> EXERCISE PROMPT:
Reproduce each of the following records word for word, with no changes.

==== DATA TO USE

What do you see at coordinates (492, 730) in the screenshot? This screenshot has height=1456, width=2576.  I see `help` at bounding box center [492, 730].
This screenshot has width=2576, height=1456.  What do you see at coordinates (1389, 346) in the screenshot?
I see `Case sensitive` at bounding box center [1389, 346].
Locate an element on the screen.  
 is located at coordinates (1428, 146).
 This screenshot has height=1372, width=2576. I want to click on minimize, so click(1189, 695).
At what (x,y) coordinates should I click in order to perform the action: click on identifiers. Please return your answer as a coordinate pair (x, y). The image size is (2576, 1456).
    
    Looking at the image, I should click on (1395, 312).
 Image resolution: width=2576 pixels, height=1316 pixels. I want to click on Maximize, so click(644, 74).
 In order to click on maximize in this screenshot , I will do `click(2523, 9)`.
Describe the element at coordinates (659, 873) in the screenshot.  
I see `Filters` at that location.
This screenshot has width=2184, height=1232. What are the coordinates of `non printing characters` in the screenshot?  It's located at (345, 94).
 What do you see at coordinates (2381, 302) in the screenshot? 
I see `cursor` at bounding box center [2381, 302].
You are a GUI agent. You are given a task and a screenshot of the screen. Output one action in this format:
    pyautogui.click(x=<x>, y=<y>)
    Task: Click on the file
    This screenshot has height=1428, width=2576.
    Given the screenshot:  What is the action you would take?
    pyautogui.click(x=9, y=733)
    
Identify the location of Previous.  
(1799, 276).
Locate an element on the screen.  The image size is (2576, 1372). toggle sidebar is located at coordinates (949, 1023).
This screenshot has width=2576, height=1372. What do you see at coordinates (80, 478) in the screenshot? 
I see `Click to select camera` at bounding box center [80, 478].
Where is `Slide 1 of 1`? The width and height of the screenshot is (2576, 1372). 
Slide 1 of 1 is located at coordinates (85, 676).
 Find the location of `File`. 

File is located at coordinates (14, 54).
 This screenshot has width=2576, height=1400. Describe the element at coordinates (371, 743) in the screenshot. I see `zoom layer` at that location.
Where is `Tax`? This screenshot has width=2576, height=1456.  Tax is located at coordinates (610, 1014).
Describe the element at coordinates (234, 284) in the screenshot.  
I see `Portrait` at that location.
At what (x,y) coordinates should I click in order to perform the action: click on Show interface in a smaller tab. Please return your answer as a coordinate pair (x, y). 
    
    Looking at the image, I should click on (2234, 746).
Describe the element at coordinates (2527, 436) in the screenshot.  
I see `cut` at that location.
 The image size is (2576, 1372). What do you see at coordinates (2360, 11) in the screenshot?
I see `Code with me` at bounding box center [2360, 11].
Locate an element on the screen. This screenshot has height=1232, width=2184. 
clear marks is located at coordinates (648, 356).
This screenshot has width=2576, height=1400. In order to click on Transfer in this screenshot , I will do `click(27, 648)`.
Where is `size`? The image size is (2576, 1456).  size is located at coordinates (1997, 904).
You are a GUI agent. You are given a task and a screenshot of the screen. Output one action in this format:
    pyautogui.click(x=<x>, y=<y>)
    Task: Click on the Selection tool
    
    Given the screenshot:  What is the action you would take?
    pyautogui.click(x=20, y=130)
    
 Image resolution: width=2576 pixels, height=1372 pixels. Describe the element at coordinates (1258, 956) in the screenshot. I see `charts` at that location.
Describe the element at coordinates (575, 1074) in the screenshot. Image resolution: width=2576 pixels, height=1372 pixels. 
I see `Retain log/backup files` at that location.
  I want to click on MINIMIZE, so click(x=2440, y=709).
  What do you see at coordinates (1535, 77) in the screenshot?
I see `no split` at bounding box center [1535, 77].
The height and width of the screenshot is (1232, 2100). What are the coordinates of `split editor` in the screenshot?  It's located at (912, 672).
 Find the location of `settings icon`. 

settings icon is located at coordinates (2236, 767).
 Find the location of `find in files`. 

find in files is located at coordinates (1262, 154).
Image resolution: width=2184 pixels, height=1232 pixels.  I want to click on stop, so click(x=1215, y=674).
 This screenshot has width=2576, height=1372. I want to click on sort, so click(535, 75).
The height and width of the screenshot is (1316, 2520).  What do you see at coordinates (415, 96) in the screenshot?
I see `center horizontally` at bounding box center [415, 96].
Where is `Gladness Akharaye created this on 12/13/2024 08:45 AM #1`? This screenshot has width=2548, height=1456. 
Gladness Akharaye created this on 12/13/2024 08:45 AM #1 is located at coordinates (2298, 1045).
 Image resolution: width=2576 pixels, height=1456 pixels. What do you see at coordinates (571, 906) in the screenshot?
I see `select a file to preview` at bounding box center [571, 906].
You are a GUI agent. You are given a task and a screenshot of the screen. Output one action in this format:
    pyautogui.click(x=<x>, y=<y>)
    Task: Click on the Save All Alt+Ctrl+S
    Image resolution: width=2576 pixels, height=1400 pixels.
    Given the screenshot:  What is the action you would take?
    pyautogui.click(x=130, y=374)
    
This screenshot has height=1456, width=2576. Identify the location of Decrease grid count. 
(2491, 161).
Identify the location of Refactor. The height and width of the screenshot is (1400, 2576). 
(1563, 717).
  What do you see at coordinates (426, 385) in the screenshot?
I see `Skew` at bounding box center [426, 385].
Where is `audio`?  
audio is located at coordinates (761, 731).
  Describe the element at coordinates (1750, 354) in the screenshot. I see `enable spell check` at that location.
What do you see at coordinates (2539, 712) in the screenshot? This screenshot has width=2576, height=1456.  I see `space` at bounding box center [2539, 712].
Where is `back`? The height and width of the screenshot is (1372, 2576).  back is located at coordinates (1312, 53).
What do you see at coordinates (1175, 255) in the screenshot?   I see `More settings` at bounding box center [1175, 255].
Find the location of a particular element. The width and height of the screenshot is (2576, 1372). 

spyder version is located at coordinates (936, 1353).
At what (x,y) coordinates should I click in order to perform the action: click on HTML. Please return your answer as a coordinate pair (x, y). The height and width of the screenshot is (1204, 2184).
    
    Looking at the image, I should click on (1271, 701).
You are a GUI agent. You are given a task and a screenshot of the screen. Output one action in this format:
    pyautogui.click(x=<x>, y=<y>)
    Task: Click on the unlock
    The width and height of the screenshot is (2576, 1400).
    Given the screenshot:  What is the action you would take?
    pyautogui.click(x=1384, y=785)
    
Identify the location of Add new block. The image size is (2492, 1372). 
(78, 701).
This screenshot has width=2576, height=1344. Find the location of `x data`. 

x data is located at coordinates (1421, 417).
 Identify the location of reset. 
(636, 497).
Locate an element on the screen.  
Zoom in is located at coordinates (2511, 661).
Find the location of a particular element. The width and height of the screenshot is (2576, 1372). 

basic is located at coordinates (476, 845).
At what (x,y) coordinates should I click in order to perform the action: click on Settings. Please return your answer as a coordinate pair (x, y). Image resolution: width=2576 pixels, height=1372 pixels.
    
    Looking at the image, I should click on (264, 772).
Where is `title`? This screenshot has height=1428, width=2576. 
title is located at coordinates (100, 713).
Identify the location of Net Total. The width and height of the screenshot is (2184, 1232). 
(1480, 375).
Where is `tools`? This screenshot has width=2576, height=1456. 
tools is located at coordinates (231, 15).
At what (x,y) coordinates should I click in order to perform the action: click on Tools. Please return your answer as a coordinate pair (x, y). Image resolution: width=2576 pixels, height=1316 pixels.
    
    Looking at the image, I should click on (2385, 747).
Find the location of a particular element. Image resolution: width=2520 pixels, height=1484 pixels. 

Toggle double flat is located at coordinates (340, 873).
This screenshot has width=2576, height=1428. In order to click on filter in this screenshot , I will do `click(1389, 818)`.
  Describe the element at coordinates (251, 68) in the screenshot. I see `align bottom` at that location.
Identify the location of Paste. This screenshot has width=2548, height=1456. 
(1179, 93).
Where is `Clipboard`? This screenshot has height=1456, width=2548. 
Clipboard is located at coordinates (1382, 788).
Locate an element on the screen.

========

> TASK OUTPUT:
What do you see at coordinates (492, 730) in the screenshot? This screenshot has height=1456, width=2576.  I see `help` at bounding box center [492, 730].
This screenshot has width=2576, height=1456.  What do you see at coordinates (1389, 346) in the screenshot?
I see `Case sensitive` at bounding box center [1389, 346].
Locate an element on the screen.  
 is located at coordinates (1428, 146).
 This screenshot has height=1372, width=2576. I want to click on minimize, so click(1189, 695).
At what (x,y) coordinates should I click in order to perform the action: click on identifiers. Please return your answer as a coordinate pair (x, y). The image size is (2576, 1456).
    
    Looking at the image, I should click on (1395, 312).
 Image resolution: width=2576 pixels, height=1316 pixels. I want to click on Maximize, so click(644, 74).
 In order to click on maximize in this screenshot , I will do `click(2523, 9)`.
Describe the element at coordinates (659, 873) in the screenshot.  
I see `Filters` at that location.
This screenshot has width=2184, height=1232. What are the coordinates of `non printing characters` in the screenshot?  It's located at (345, 94).
 What do you see at coordinates (2381, 302) in the screenshot? 
I see `cursor` at bounding box center [2381, 302].
You are a GUI agent. You are given a task and a screenshot of the screen. Output one action in this format:
    pyautogui.click(x=<x>, y=<y>)
    Task: Click on the file
    This screenshot has height=1428, width=2576.
    Given the screenshot:  What is the action you would take?
    pyautogui.click(x=9, y=733)
    
Identify the location of Previous.  
(1799, 276).
Locate an element on the screen.  The image size is (2576, 1372). toggle sidebar is located at coordinates (949, 1023).
This screenshot has width=2576, height=1372. What do you see at coordinates (80, 478) in the screenshot? 
I see `Click to select camera` at bounding box center [80, 478].
Where is `Slide 1 of 1`? The width and height of the screenshot is (2576, 1372). 
Slide 1 of 1 is located at coordinates (85, 676).
 Find the location of `File`. 

File is located at coordinates (14, 54).
 This screenshot has width=2576, height=1400. Describe the element at coordinates (371, 743) in the screenshot. I see `zoom layer` at that location.
Where is `Tax`? This screenshot has width=2576, height=1456.  Tax is located at coordinates (610, 1014).
Describe the element at coordinates (234, 284) in the screenshot.  
I see `Portrait` at that location.
At what (x,y) coordinates should I click in order to perform the action: click on Show interface in a smaller tab. Please return your answer as a coordinate pair (x, y). 
    
    Looking at the image, I should click on (2234, 746).
Describe the element at coordinates (2527, 436) in the screenshot.  
I see `cut` at that location.
 The image size is (2576, 1372). What do you see at coordinates (2360, 11) in the screenshot?
I see `Code with me` at bounding box center [2360, 11].
Locate an element on the screen. This screenshot has height=1232, width=2184. 
clear marks is located at coordinates (648, 356).
This screenshot has width=2576, height=1400. In order to click on Transfer in this screenshot , I will do `click(27, 648)`.
Where is `size`? The image size is (2576, 1456).  size is located at coordinates (1997, 904).
You are a GUI agent. You are given a task and a screenshot of the screen. Output one action in this format:
    pyautogui.click(x=<x>, y=<y>)
    Task: Click on the Selection tool
    
    Given the screenshot:  What is the action you would take?
    pyautogui.click(x=20, y=130)
    
 Image resolution: width=2576 pixels, height=1372 pixels. Describe the element at coordinates (1258, 956) in the screenshot. I see `charts` at that location.
Describe the element at coordinates (575, 1074) in the screenshot. Image resolution: width=2576 pixels, height=1372 pixels. 
I see `Retain log/backup files` at that location.
  I want to click on MINIMIZE, so click(x=2440, y=709).
  What do you see at coordinates (1535, 77) in the screenshot?
I see `no split` at bounding box center [1535, 77].
The height and width of the screenshot is (1232, 2100). What are the coordinates of `split editor` in the screenshot?  It's located at (912, 672).
 Find the location of `settings icon`. 

settings icon is located at coordinates (2236, 767).
 Find the location of `find in files`. 

find in files is located at coordinates (1262, 154).
Image resolution: width=2184 pixels, height=1232 pixels.  I want to click on stop, so click(x=1215, y=674).
 This screenshot has width=2576, height=1372. I want to click on sort, so click(535, 75).
The height and width of the screenshot is (1316, 2520).  What do you see at coordinates (415, 96) in the screenshot?
I see `center horizontally` at bounding box center [415, 96].
Where is `Gladness Akharaye created this on 12/13/2024 08:45 AM #1`? This screenshot has width=2548, height=1456. 
Gladness Akharaye created this on 12/13/2024 08:45 AM #1 is located at coordinates (2298, 1045).
 Image resolution: width=2576 pixels, height=1456 pixels. What do you see at coordinates (571, 906) in the screenshot?
I see `select a file to preview` at bounding box center [571, 906].
You are a GUI agent. You are given a task and a screenshot of the screen. Output one action in this format:
    pyautogui.click(x=<x>, y=<y>)
    Task: Click on the Save All Alt+Ctrl+S
    Image resolution: width=2576 pixels, height=1400 pixels.
    Given the screenshot:  What is the action you would take?
    pyautogui.click(x=130, y=374)
    
This screenshot has height=1456, width=2576. Identify the location of Decrease grid count. 
(2491, 161).
Identify the location of Refactor. The height and width of the screenshot is (1400, 2576). 
(1563, 717).
  What do you see at coordinates (426, 385) in the screenshot?
I see `Skew` at bounding box center [426, 385].
Where is `audio`?  
audio is located at coordinates (761, 731).
  Describe the element at coordinates (1750, 354) in the screenshot. I see `enable spell check` at that location.
What do you see at coordinates (2539, 712) in the screenshot? This screenshot has width=2576, height=1456.  I see `space` at bounding box center [2539, 712].
Where is `back`? The height and width of the screenshot is (1372, 2576).  back is located at coordinates (1312, 53).
What do you see at coordinates (1175, 255) in the screenshot?   I see `More settings` at bounding box center [1175, 255].
Find the location of a particular element. The width and height of the screenshot is (2576, 1372). 

spyder version is located at coordinates (936, 1353).
At what (x,y) coordinates should I click in order to perform the action: click on HTML. Please return your answer as a coordinate pair (x, y). The height and width of the screenshot is (1204, 2184).
    
    Looking at the image, I should click on (1271, 701).
You are a GUI agent. You are given a task and a screenshot of the screen. Output one action in this format:
    pyautogui.click(x=<x>, y=<y>)
    Task: Click on the unlock
    The width and height of the screenshot is (2576, 1400).
    Given the screenshot:  What is the action you would take?
    pyautogui.click(x=1384, y=785)
    
Identify the location of Add new block. The image size is (2492, 1372). 
(78, 701).
This screenshot has width=2576, height=1344. Find the location of `x data`. 

x data is located at coordinates (1421, 417).
 Identify the location of reset. 
(636, 497).
Locate an element on the screen.  
Zoom in is located at coordinates (2511, 661).
Find the location of a particular element. The width and height of the screenshot is (2576, 1372). 

basic is located at coordinates (476, 845).
At what (x,y) coordinates should I click in order to perform the action: click on Settings. Please return your answer as a coordinate pair (x, y). Image resolution: width=2576 pixels, height=1372 pixels.
    
    Looking at the image, I should click on (264, 772).
Where is `title`? This screenshot has height=1428, width=2576. 
title is located at coordinates (100, 713).
Identify the location of Net Total. The width and height of the screenshot is (2184, 1232). 
(1480, 375).
Where is `tools`? This screenshot has width=2576, height=1456. 
tools is located at coordinates (231, 15).
At what (x,y) coordinates should I click in order to perform the action: click on Tools. Please return your answer as a coordinate pair (x, y). Image resolution: width=2576 pixels, height=1316 pixels.
    
    Looking at the image, I should click on (2385, 747).
Find the location of a particular element. Image resolution: width=2520 pixels, height=1484 pixels. 

Toggle double flat is located at coordinates (340, 873).
This screenshot has width=2576, height=1428. In order to click on filter in this screenshot , I will do `click(1389, 818)`.
  Describe the element at coordinates (251, 68) in the screenshot. I see `align bottom` at that location.
Identify the location of Paste. This screenshot has width=2548, height=1456. 
(1179, 93).
Where is `Clipboard`? This screenshot has height=1456, width=2548. 
Clipboard is located at coordinates (1382, 788).
Locate an element on the screen.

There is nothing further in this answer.